• [INPUT FOR THIS TASK]:
==================================================

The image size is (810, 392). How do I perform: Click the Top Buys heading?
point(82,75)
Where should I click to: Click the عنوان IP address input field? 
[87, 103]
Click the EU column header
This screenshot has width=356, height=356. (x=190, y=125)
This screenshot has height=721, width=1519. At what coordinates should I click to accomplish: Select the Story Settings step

==================================================

Rewrite the part of the material that opens with the line containing "Where should I" and runs to the end, changing "Story Settings" to "Story Options" and keeping everything else the same.

Where should I click to: Click the عنوان IP address input field? 
[87, 103]
Click the EU column header
This screenshot has width=356, height=356. (x=190, y=125)
This screenshot has height=721, width=1519. At what coordinates should I click to accomplish: Select the Story Options step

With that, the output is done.